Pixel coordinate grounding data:

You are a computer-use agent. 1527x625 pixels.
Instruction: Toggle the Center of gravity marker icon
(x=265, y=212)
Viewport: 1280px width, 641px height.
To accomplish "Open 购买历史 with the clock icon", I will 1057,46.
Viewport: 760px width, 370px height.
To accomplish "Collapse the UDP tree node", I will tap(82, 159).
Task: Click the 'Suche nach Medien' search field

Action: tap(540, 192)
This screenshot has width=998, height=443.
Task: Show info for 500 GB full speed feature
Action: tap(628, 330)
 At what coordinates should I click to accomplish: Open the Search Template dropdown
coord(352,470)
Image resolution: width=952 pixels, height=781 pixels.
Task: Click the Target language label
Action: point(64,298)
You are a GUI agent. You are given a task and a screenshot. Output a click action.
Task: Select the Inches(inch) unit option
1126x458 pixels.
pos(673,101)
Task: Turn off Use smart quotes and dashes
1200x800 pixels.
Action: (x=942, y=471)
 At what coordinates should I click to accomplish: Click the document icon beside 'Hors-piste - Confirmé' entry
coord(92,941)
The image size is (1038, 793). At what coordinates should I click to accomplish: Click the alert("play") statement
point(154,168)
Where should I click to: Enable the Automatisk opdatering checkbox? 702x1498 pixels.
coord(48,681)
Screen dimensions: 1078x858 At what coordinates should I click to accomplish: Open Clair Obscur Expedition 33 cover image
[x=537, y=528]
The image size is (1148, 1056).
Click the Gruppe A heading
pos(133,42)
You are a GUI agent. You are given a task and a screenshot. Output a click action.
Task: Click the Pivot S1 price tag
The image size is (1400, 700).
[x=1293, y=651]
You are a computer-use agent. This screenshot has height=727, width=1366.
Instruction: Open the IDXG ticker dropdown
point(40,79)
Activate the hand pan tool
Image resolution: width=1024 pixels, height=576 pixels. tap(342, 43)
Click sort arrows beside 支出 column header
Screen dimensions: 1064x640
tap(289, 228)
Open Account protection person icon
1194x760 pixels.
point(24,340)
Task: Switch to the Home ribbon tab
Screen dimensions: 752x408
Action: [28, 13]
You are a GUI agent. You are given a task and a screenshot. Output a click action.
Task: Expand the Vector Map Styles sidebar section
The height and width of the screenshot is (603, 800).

- **WHAT YOU SHOULD DO**:
Count, in the records above, the lines that include "Viewport", and give the number with nothing added.

- **EXERCISE SOLUTION**:
2